O fluxo de trabalho do fotógrafo de hoje, não difere muito do que era nos anos iniciais da fotografia. Fazer a fotografia, baixar o arquivo e realizar alguns ajustes no computador e, depois, imprimir. Conceitualmente não muito diferente da velha rotina de fazer a fotografia, revelar o filme e do negativo fazer as cópias.

O que realmente mudou ao longo do tempo foi: a qualidade dos materiais, o refinamento da tecnologia e a conseqüente padronização dos métodos. No entanto, em 1841, com fotografia ainda de fraldas, o surgimento da calotipia liberta a imagem do exemplar único produzido pela daguerreotipia e lança as bases do que seria a fotografia para os mais de 150 anos seguintes.
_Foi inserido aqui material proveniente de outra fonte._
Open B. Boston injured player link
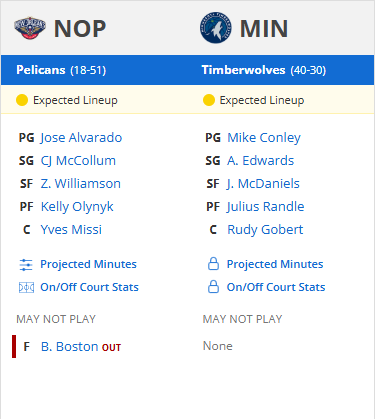Viewport: 375px width, 419px height. [x=69, y=347]
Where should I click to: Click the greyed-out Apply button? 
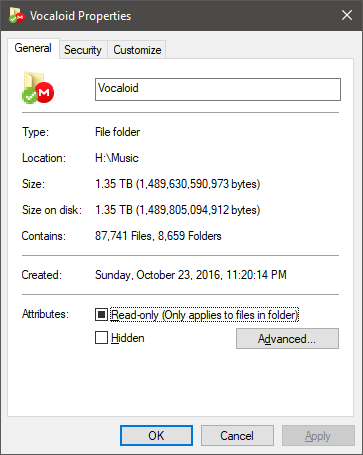pos(318,435)
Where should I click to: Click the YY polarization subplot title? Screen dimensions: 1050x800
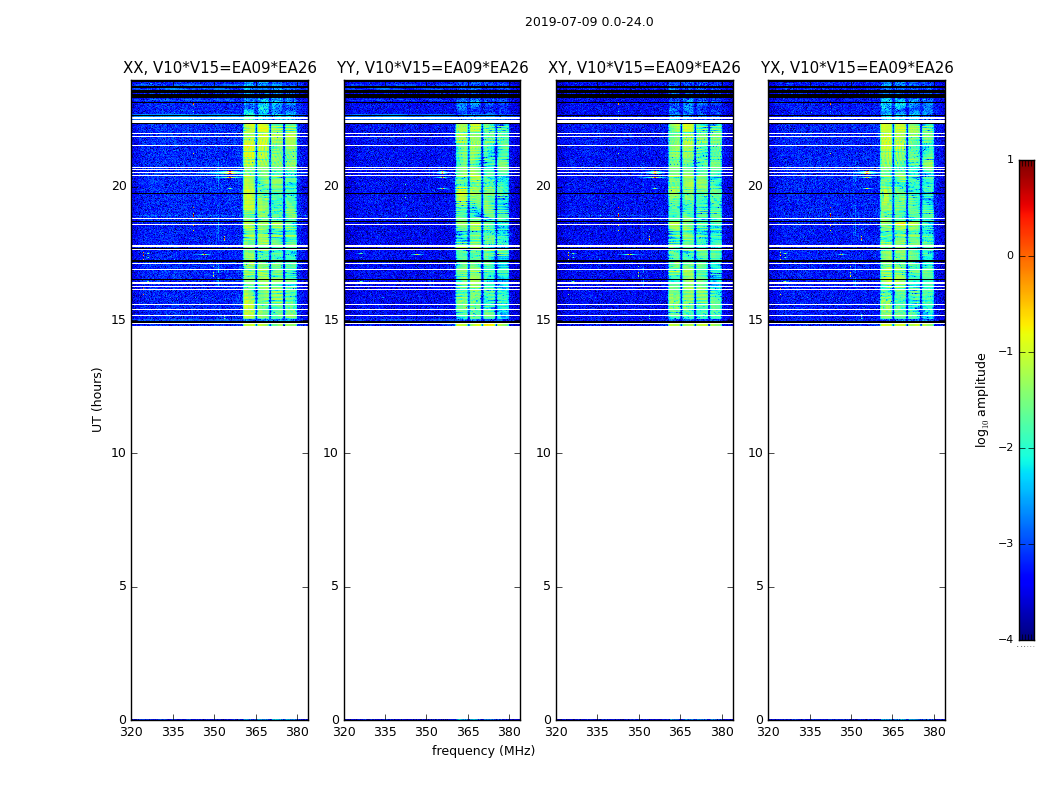coord(432,68)
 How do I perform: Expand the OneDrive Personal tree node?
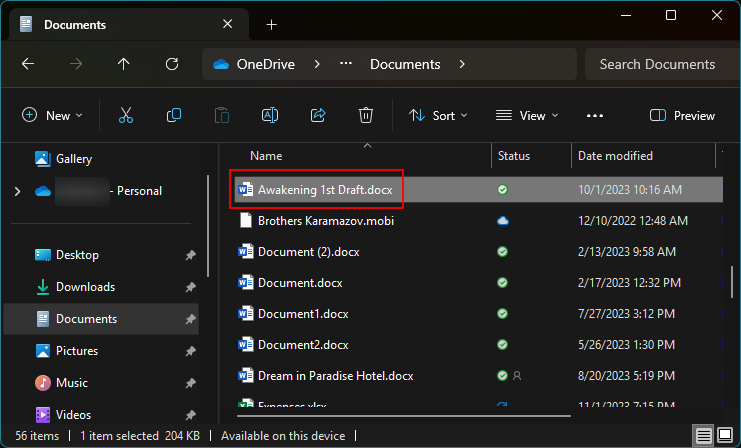coord(17,191)
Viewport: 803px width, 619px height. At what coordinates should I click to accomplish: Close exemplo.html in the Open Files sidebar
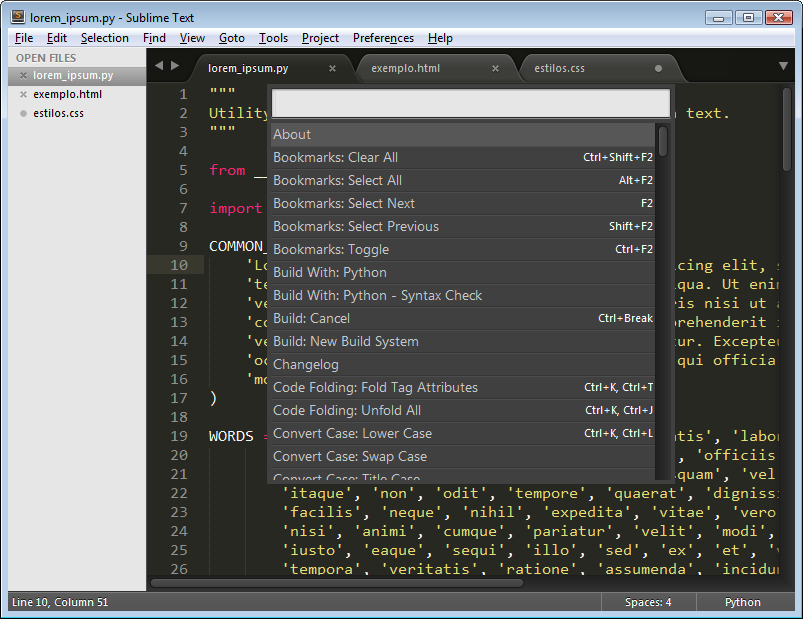23,95
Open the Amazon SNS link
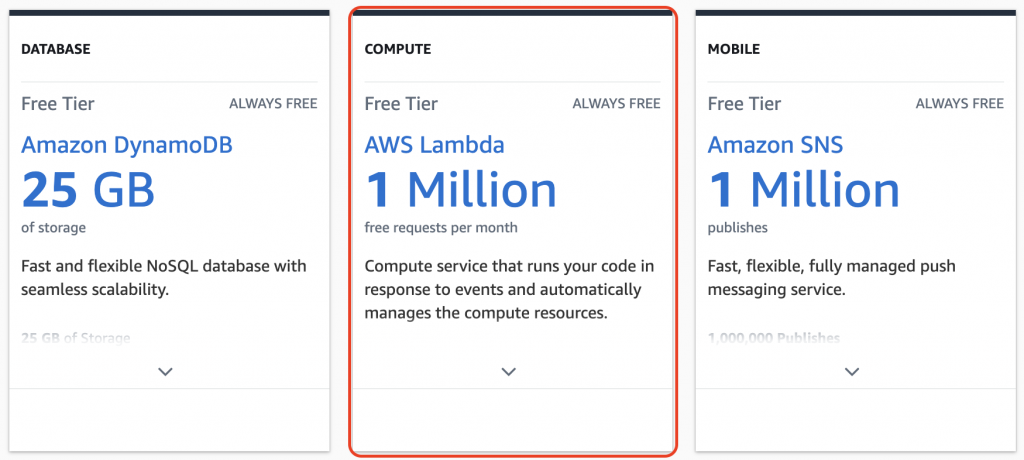Screen dimensions: 1024x460 [775, 145]
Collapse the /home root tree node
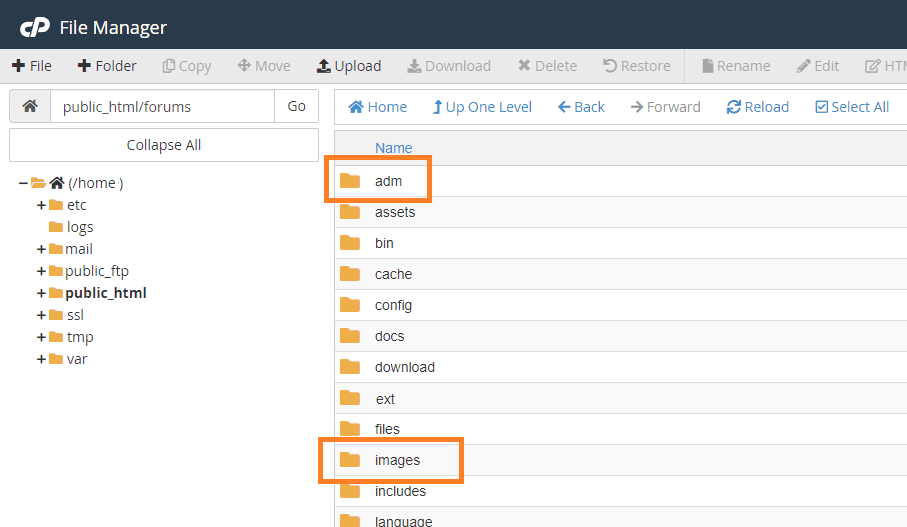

A calotipia, também chamada por alguns de talbotipia, foi criada pelo inglês William Henry Fox-Talbot e se baseava no principio do negativo-positivo, ou seja, a partir de uma imagem negativa produzida pela câmera fotográfica se produziam as cópias positivas da mesma (vide post sobre papel salgado).

Janela na galeria sul da abadia de Lacock feito a partir de um negativo de calotipia. Uma das mais antigas fotografias obtidas através do processo negativo/positivo

Janela na galeria sul da abadia de Lacock feito a partir de um negativo de calotipia. Uma das mais antigas fotografias obtidas através do processo negativo/positivo

A base física para o negativo produzido por esse processo era o papel. De boa qualidade e de textura uniforme e suave.

A sensibilização do papel era feita em etapas: a primeira era a iodização do papel realizada em ambiente pouco iluminado, (segundo Talbot, com a luz de uma vela). O papel era banhado com uma solução de nitrato de prata e posto para secar. Quando estava quase completamente seco, um novo banho de aproximadamente 3 minutos com uma solução de iodeto de potássio. Imediatamente após a retirada desse último banho o papel era lavado por alguns segundos em água destilada e posto para secar. O papel assim tratado podia ser guardado por algum tempo em local seco e escuro.

Antes de ser usado para se fazer a fotografia e novamente a luz de vela, o papel iodadado era recoberto com uma solução feita com nitrato de prata e ácido gálico e depois de uns trinta segundos, rapidamente mergulhado em água destilada e deixado secar por algum tempo. (O papel podia ser utilizado completamente seco, porém Talbot percebeu que ainda úmido era mais sensível.)

Preparado dessa forma, o papel era colocado na câmera e a exposição era feita. O tempo médio de exposição girava em torno de um minuto, mas dependendo das condições de luz podia demorar até dez minutos. É sempre bom lembrar que naquela época não havia nenhuma maneira de se calcular o tempo exato para uma exposição. Não havia como se medir a sensibilidade (ISO) do papel e o número f ainda era uma coisa que estava no futuro.

Uma vez exposto o papel não apresenta nenhuma imagem visível devendo ser então revelado para mostrar a imagem latente. Isso era feito com uma nova solução de nitrato de prata e ácido gálico. Uma vez revelada a imagem a fixação era feita com um banho de hipossulfito de sódio. O processo todo era completado com mais meia hora de lavagem do papel em água corrente.

Na verdade, quando falamos em calotipia nos referimos estritamente a um processo fotográfico, onde existe o registro original da cena tal como é vista pelo fotógrafo e registrada pela câmera. Os negativos produzidos por este processo foram usados para produzir as cópias positivas em papel salgado (vide post anterior).